The author’s bibliography is inclusive. The primary sources encompass State and Justice Department files, the “Asunto Flores Magón” files in Mexico’s Secretaria de Relaciones Exteriores, correspondence in the Bancroft and Sterling libraries, a wide variety of newspapers, published documents, and writings of participants or observers. Other sources comprise books, pamphlets, papers, and theses. Next in importance to the archival materials for the author was Regeneración, the PLM organ, and, after it, the contributions of Manuel González Ramírez, a major Mexican historian, and of the late Mrs. Ethel Duffy Turner, a participant.

The most debatable aspect of Gómez-Quiñones’ presentation is his thesis that Flores Magón and his party were “major contributors . . . to the intellectual climate of the Chicano community” (p. 1), and, vice versa, that Chicanos contributed significantly to the Mexican Revolution. This is to assume that a contemporary ethnic state of mind fits a situation of some sixty-five years ago. Presumably the author’s viewpoint stems from Flores Magón’s and PLM’s long years of agitation in the Southwest, and to RFM’s continued militant championship of the underdog. However his efforts were directed at Mexico, or, as an anarchist, at the world, and certainly not at creating a regional and ethnic entity within the United States. Obviously many Mexicans and Mexican-Americans strongly backed the Mexican Revolution. The most poverty-stricken, oppressed, and therefore apathetic ones lacked political awareness. Whether the individual identified with the Mexican events, was militantly labor, anarchist, or apolitical, his frame of mind was not what today is recognized as Chicano. Flores Magón’s party was not the “PLC” but the PLM. In the selections from his writings in the back of the book, nowhere does the word “Chicano” appear. In this connection, the scholarly world would be helped were the word accorded greater precision.

For San Diegans who may be aficionados of the famous Magonista uprising in Baja California in 1911, the book has only peripheral interest, since for the author that episode was only one facet of Flores Magón’s overall career. Two or three of his references to the disputed 1911-12 events suggest too complete acceptance of the Magonista version. Incidentally, in mentioning that Jack Mosby was shot trying to escape immediately after the 1912 trial, the author apparently repeated an error made by virtually all commentators on the Magonist movement. From a letter of Joe Hill published in Joyce Kornbluh, ed., Rebel Voices, p. 150, the reader can infer that Mosby was alive in 1914. This volume is cited in his bibliography.

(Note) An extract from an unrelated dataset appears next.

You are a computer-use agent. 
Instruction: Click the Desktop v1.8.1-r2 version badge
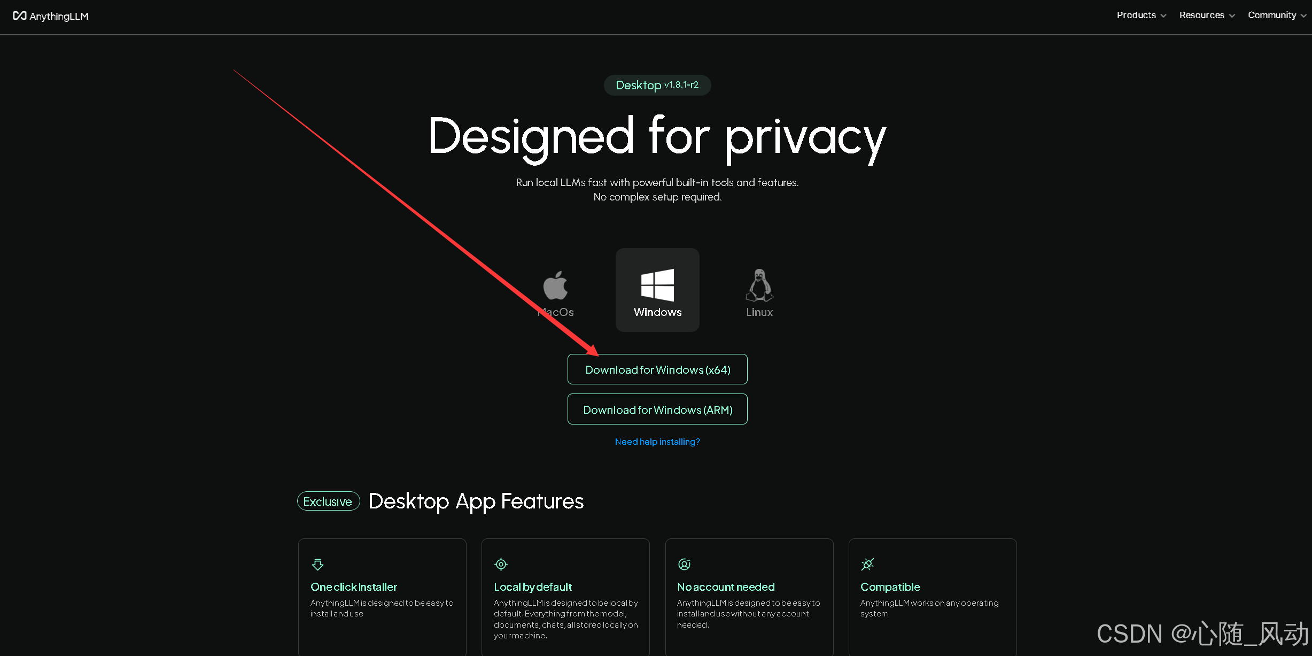(x=657, y=85)
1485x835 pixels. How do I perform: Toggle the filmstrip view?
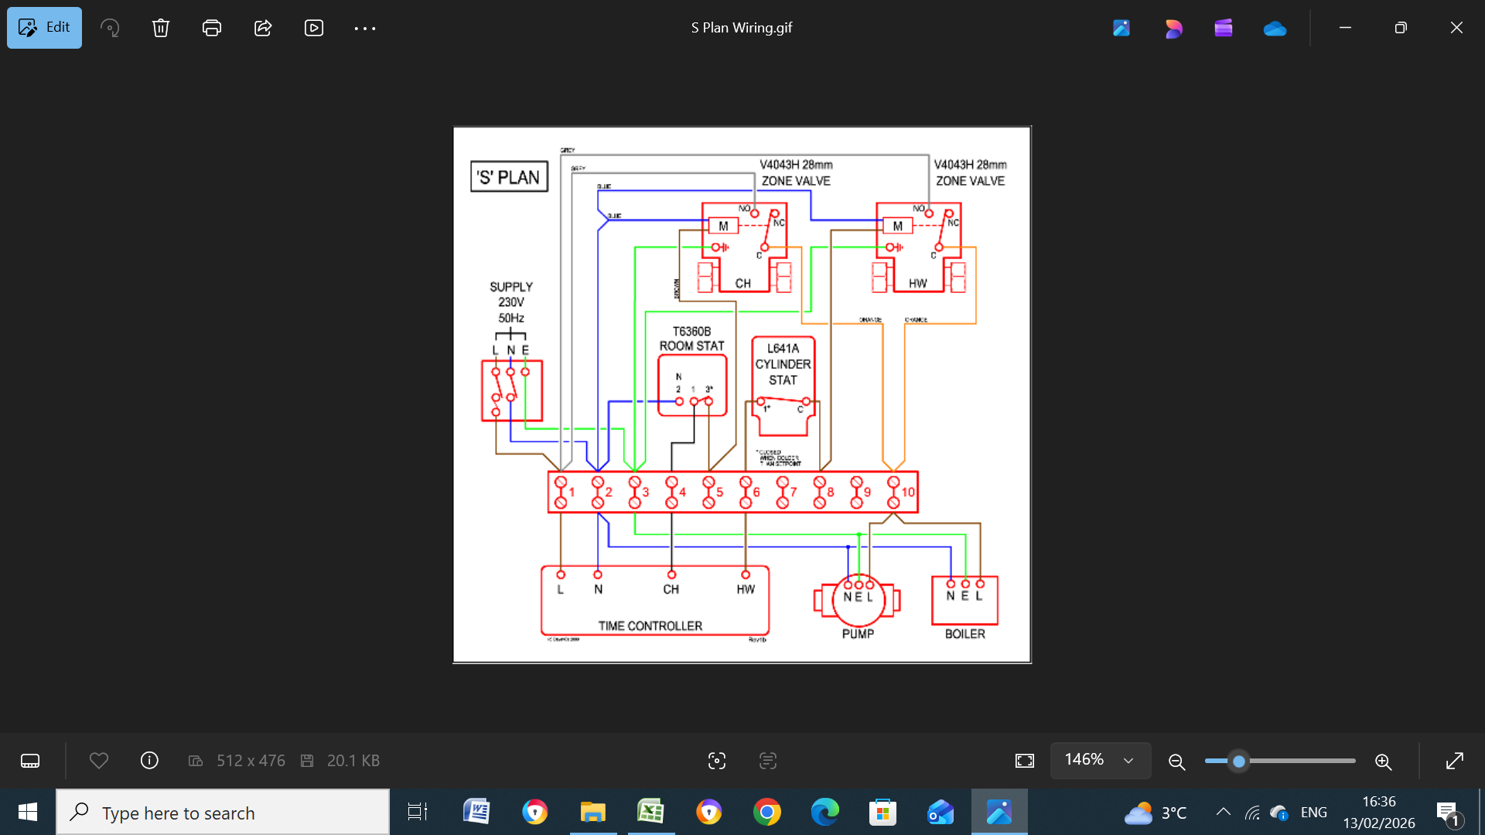tap(30, 761)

There are some minor shortcomings that readers and editors should have obviated, such as misspellings (Mosky for Jack Mosby, or attorney Andrews’ name actually was Willedd, not William), misuse of words (bourgeoisie nationalism for bourgeois nationalism), a certain preciosity of style (Tejas for Texas), in a few instances a need for source citation or for further documentation (e.g., PLM Chicano irridentist feeling in the pre-1910 period).